Faculty, students and programs in Purdue University’s Brian Lamb School of Communication benefit from an anonymous $2 million gift but portions of that gift will be matched with University funds, raising its value to $3 million.

The gift is divided into three parts:

Brian Lamb
  • $750,000 to create the C-SPAN Chair for a clinical professor with a specialization in political communication, social communication, media and networks, emerging technologies, or civic communication/engagement. This money will be matched by an equal amount though Purdue’s Faculty Excellence Challenge Match, designed to endow new professorships.
  • $250,000 to create the Lamb Scholars, providing undergraduate scholarships for Indiana students.

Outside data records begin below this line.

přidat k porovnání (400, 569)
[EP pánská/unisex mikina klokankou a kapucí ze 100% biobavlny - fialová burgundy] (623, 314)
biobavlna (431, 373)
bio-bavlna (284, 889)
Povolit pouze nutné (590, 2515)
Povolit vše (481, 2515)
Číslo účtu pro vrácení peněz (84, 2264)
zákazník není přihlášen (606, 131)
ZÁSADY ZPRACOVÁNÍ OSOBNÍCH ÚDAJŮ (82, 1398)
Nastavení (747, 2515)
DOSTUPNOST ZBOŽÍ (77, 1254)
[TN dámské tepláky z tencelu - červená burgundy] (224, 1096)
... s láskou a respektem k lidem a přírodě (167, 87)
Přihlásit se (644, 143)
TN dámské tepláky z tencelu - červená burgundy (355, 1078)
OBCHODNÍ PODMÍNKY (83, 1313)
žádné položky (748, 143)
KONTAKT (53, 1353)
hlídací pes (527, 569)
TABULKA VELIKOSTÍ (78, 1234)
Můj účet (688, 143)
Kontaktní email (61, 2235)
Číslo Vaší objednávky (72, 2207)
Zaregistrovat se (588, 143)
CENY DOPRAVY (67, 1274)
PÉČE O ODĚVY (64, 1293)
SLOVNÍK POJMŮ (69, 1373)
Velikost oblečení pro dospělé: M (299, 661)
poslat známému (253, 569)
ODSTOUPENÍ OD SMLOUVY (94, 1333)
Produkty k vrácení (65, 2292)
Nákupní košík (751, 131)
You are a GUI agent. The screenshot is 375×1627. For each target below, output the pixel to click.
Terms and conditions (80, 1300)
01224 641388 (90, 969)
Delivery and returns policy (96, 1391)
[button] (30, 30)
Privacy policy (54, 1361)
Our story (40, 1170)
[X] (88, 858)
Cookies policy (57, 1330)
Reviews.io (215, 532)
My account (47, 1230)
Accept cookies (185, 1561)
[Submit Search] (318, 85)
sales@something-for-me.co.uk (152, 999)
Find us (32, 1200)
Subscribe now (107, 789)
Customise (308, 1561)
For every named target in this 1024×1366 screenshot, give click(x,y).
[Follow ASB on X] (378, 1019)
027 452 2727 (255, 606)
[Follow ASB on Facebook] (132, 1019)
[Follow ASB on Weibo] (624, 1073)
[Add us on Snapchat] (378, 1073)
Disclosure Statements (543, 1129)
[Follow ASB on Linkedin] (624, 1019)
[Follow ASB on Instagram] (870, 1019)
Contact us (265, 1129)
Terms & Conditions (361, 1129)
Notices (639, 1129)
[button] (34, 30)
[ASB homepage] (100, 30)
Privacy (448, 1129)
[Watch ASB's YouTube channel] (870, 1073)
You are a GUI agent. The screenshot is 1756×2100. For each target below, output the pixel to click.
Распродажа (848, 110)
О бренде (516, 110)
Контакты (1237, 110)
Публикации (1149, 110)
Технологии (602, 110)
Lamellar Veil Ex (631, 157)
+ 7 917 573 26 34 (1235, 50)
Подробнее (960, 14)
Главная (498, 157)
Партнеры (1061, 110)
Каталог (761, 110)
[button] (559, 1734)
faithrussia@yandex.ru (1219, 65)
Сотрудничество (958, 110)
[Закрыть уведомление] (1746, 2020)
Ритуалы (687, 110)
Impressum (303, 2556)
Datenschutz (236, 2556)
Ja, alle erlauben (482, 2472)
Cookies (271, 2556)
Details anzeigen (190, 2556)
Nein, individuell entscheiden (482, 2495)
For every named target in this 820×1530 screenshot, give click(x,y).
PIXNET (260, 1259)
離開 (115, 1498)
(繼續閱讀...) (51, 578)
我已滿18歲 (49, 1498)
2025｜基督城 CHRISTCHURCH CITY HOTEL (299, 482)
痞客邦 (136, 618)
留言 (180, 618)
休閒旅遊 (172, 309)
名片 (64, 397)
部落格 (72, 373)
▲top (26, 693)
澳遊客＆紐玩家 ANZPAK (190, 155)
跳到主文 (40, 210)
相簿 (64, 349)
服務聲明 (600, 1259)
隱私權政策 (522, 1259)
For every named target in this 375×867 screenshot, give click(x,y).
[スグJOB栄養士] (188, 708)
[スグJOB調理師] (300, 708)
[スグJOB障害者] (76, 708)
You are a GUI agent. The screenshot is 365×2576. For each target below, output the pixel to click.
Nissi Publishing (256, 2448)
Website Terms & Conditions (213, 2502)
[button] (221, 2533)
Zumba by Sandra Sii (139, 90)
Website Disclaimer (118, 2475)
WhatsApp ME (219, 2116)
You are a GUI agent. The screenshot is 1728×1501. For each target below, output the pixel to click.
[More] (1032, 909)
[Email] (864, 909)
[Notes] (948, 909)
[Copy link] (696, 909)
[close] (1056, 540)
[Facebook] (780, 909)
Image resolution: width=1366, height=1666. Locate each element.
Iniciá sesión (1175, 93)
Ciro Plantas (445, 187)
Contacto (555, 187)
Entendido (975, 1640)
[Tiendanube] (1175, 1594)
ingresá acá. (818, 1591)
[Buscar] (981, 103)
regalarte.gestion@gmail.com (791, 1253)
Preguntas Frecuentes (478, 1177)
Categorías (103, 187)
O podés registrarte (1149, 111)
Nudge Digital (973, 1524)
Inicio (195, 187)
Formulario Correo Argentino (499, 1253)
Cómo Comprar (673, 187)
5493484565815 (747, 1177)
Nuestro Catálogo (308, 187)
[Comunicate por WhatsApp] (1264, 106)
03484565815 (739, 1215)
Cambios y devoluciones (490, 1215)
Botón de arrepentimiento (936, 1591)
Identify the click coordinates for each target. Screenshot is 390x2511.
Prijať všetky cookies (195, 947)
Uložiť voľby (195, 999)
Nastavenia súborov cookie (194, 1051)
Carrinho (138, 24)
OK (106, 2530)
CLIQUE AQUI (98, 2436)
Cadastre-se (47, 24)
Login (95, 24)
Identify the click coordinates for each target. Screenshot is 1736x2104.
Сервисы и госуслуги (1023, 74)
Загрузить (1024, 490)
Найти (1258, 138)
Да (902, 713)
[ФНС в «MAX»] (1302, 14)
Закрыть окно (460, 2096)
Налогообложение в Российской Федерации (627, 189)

This money will be matched by an equal amount through the Indiana Challenge Match, designed to help Purdue offer financial aid to Indiana students.
  • $1 million in unrestricted funds to be used by the Lamb School in pursuit of its strategic objectives. A focus will be on engagement opportunities and co-curricular experiences, such as those currently offered by Project Impact as well as projects that promote the use of the C-SPAN Archives in research and teaching. Project Impact is an experiential learning initiative in which students produce forums with historians, government officials, journalists, media executives and successful practitioners in their fields of interest.

School namesake Brian Lamb earned his bachelor’s degree in speech from Purdue in 1963 and received an honorary doctorate in 1986. He founded C-SPAN (Cable-Satellite Public Affairs Network) in 1977. Today there are three C-SPAN networks offering around-the-clock coverage of the political process.

The C-SPAN Archives, funded by C-SPAN, are located in the Purdue Research Park.